Calendars: **1 2 3 4 5 6 7 8 9 10 11 12 13 14**

**A** values: 4 4 5 5 5 4 4 2 1 1 1 1 2 1

Friday values: 2 2 2 1 3 1 1 3 2 1 2 2 1 1

Totals: 8 8 10 5 15 4 4 5 2 1 2 2 2 1

Adding the bottom line of totals across, we get a grand total of 70.

What this chart shows us, for example, in its first vertical column, is that the **1** calendar appears four times in Sequence **A**, and that the 13th of the month is a Friday twice in that **1** calendar, and that therefore there are eight Friday the 13th in **1**-type calendars in the **A** sequence.

The grand total is the number of times that any given day of the week appears as the 13th of the month during that particular sequence. In this particular example, we have determined that there are 70 Friday the 13ths in sequence **A** (there would thus be 70 Friday the 13ths between 1776 and 1815, for example).

Now, by repeating the process through multiple small additions and multiplications, we can arrive at the figures in *Schene 3*.

*Schene 3*: The number of times the 13th of the month occurs on each day of the week in each of the four possible sequences.

**B A C D**

Sun 48 69 68 70

Mon 48 68 69 69

Tue 48 68 68 69

Wed 48 69 70 68

Thu 48 68 68 68

Fri 48 70 69 69

Sat 48 68 68 68

To check Schene 3, consider that **B** consists of 28 years, while**A**, **C**, and **D** consist of 40 years each. The totals of the vertical columns should equal 12 times the number of years in each pattern, since each year has 12 months and each month has one 13th. They do. (The **B** column consists of 7×48=336, and 336 in turn equals 28 x 12. The **A**, **C**, and **D** columns all consist of 70+69+69+68+68+68+68=480, which in turn equals 40 x 12.)
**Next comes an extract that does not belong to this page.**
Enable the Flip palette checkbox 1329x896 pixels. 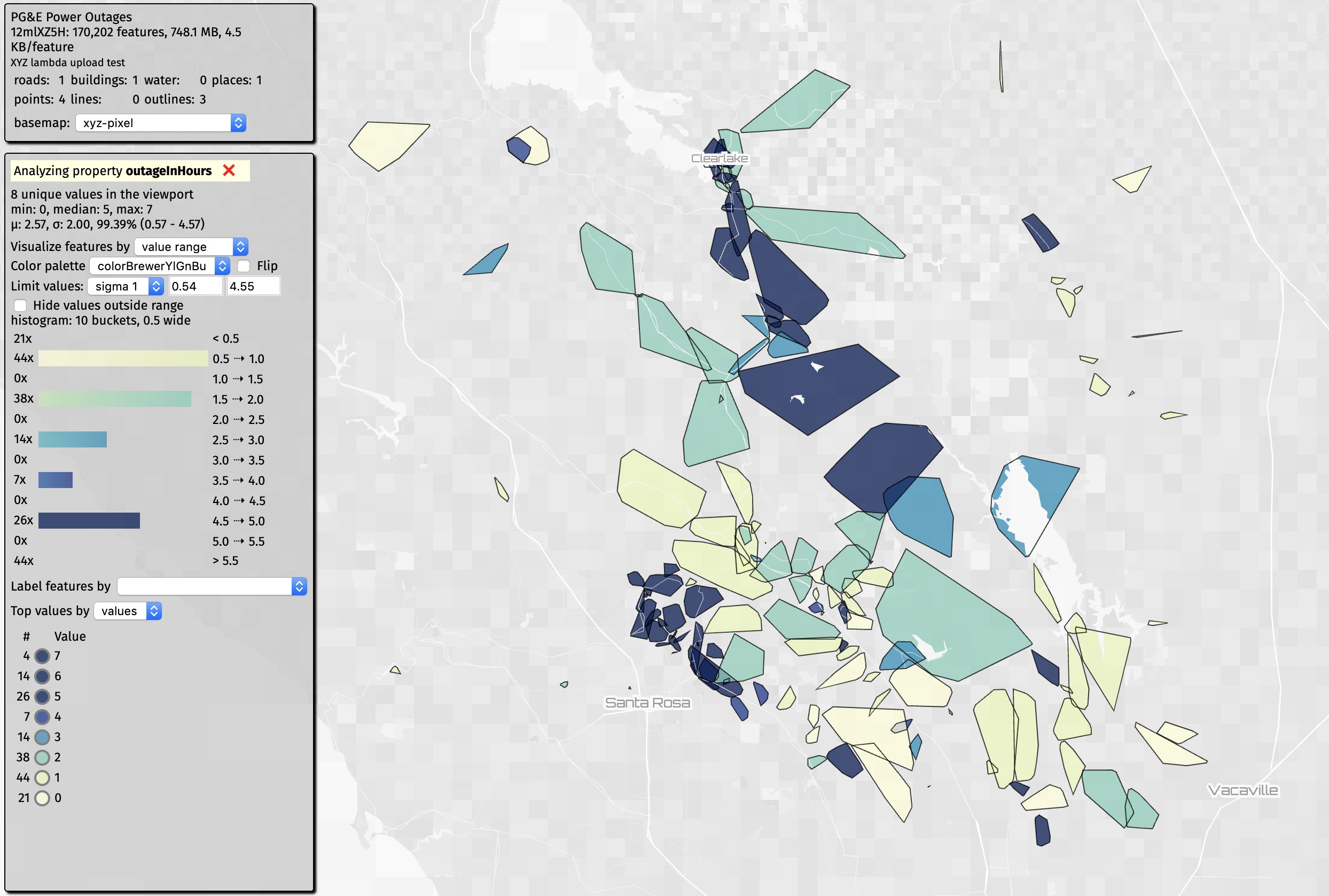click(244, 266)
Now, recalling the formula

10**B** + **A** + **C** + **D** = 400,

we can produce our final schene, *Schene 4* by multiplying **B** figures in Schene 3 by ten and then adding the figures in the three other columns horizontally. Our result will be how many times in 400 years the 13th of the month occurs on each given day of the week.
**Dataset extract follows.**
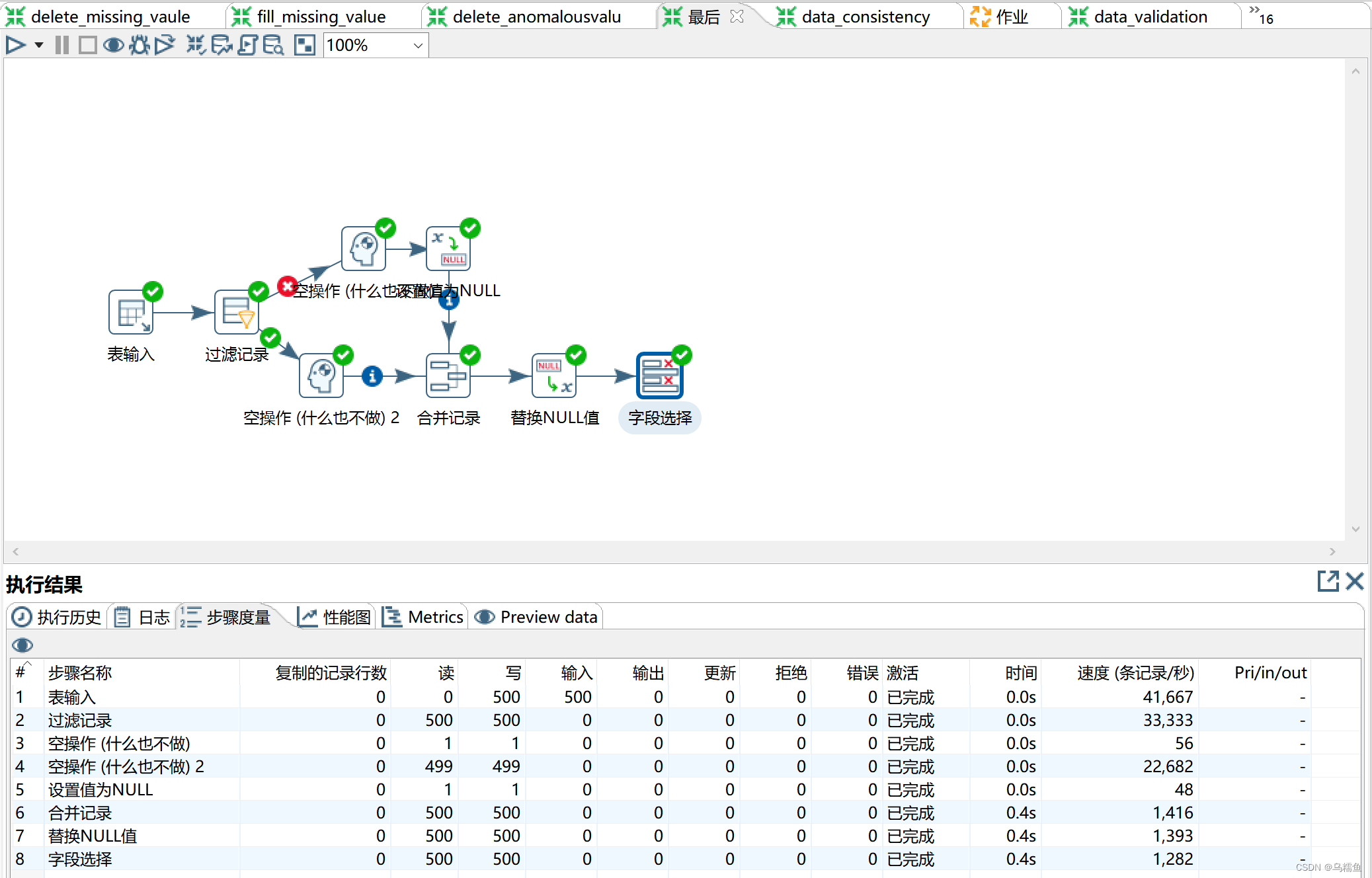
Task: Open the run options dropdown arrow
Action: 39,45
*Schene 4*: The number of times the 13th of the month occurs on each day of the week over a phase of 400 years.

10 **B** + **A** + **C** + **D** = Grand total

Sun 480 69 68 70 687

Mon 480 68 69 68 685

Tue 480 68 68 69 685

Wed 480 69 70 68 687

Thu 480 68 68 68 684

Fri 480 70 69 69 688 … da winnah!

Sat 480 68 68 68 684

Thus, over a period of 400 years (which we have determined to be the period of our repeating cycle), the 13th of the month will fall on Friday more times than on any other single day (once more, that is, than on either Wednesday or Sunday).

*Hence, it is true: the 13th of the month is more likely to occur on a Friday than on any other day of the week.*

Just barely.

And of course, this is a complete fluke, owing entirely to the fact that today, July 13, 1979, is a Friday, rather than, say, a Wednesday, in which case the day with the one-point margin of 688 would have been some other day altogether. (*Quiz*: which one?)